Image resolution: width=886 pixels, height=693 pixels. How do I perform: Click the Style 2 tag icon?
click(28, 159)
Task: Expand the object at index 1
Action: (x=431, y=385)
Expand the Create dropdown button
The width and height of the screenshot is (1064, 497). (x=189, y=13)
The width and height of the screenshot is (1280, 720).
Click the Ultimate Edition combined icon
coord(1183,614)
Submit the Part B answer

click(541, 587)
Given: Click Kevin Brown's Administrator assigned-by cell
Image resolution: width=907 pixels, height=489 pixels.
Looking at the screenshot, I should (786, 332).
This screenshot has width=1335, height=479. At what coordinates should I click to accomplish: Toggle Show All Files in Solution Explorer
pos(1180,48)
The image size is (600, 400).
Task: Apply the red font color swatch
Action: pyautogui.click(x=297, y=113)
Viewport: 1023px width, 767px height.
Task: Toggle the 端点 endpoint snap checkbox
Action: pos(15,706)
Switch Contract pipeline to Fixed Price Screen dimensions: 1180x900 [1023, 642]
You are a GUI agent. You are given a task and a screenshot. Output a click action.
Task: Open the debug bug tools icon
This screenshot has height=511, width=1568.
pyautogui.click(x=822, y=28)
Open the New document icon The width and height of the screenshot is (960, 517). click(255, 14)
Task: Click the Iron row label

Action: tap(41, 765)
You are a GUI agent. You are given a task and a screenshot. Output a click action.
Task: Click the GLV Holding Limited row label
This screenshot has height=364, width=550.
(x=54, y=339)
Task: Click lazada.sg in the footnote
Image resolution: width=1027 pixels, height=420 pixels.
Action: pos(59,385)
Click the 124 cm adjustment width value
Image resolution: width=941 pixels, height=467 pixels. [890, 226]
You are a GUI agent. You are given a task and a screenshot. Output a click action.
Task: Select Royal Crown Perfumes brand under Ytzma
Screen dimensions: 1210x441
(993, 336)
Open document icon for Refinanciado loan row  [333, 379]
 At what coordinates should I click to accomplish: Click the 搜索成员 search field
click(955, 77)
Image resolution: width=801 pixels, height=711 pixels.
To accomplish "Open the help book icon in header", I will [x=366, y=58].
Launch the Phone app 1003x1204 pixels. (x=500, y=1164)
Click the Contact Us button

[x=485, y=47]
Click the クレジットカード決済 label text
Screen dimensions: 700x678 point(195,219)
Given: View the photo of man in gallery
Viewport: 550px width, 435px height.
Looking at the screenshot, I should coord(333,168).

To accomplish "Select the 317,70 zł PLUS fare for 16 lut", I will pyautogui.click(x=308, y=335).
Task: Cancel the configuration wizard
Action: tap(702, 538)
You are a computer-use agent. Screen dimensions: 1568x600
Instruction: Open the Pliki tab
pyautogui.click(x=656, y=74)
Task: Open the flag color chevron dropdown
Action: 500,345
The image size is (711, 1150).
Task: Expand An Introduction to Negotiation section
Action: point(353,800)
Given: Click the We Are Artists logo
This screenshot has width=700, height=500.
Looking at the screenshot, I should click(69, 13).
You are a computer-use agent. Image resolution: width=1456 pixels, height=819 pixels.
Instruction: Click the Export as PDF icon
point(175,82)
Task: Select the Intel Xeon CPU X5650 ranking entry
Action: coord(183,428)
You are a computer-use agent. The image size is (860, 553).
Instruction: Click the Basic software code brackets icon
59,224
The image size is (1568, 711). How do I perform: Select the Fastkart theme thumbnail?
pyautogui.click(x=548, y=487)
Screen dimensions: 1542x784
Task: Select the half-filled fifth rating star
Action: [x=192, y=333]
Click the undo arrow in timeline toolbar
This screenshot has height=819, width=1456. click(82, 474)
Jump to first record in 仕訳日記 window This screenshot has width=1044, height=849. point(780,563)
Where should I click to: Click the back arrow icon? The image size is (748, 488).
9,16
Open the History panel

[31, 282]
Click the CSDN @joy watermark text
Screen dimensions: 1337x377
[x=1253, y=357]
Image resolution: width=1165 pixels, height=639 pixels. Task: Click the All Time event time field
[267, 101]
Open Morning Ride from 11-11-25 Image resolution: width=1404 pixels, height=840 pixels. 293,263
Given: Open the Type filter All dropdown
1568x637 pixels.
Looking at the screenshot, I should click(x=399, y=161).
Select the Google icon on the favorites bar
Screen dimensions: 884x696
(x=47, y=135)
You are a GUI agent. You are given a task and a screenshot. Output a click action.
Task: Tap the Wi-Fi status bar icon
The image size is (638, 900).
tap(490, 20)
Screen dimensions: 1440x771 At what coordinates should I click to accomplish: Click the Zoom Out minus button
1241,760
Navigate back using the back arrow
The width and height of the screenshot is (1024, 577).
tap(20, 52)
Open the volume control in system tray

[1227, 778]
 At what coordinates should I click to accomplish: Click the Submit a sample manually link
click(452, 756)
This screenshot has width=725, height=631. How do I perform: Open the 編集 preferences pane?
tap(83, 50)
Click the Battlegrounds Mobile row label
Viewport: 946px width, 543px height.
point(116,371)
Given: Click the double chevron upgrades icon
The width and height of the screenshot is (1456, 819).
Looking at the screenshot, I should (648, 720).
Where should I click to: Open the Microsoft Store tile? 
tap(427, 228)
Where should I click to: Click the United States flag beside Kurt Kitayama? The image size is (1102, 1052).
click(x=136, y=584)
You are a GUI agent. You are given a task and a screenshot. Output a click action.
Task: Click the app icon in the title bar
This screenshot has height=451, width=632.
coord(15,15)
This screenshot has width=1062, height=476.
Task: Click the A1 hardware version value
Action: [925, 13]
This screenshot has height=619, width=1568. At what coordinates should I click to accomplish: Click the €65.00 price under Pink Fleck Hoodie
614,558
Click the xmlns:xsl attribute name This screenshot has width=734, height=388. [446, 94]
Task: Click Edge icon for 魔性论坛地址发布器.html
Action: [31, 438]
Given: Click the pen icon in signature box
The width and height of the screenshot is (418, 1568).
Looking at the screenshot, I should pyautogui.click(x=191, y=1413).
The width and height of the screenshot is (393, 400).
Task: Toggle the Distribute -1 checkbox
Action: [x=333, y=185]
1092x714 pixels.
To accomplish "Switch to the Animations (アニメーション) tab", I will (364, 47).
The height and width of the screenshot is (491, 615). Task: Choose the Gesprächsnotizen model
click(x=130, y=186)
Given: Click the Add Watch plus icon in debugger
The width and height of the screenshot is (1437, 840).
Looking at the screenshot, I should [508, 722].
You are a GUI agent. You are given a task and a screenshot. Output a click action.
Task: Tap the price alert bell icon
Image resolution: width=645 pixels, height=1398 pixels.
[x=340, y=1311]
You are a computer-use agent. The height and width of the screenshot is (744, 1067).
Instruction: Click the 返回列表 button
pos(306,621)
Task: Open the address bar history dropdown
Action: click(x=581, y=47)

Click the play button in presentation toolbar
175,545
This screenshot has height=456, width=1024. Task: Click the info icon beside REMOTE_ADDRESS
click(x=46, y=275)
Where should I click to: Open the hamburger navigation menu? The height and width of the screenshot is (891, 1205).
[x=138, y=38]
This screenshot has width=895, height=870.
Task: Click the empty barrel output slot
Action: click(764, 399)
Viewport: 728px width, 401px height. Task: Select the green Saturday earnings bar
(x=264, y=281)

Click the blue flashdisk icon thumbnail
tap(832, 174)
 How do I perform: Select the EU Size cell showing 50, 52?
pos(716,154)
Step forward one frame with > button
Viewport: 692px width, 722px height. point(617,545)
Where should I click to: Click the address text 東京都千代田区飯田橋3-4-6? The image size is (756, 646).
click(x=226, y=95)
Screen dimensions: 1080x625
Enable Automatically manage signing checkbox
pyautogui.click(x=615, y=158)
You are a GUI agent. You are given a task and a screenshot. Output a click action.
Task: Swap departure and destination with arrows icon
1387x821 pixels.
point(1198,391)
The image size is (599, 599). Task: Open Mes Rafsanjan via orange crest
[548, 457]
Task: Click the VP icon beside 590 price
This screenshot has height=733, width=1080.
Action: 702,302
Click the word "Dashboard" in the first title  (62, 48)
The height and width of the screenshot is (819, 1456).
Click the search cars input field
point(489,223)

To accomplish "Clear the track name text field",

———

**REQUEST**
Copy out the part of the listing above that opens with the line containing "Click the undo arrow in timeline toolbar" and closes with the line containing "[x=1253, y=357]", keeping every character unchanged.

**OUTPUT OF THE TASK**
Click the undo arrow in timeline toolbar
This screenshot has height=819, width=1456. click(82, 474)
Jump to first record in 仕訳日記 window This screenshot has width=1044, height=849. point(780,563)
Where should I click to: Click the back arrow icon? The image size is (748, 488).
9,16
Open the History panel

[31, 282]
Click the CSDN @joy watermark text
Screen dimensions: 1337x377
[x=1253, y=357]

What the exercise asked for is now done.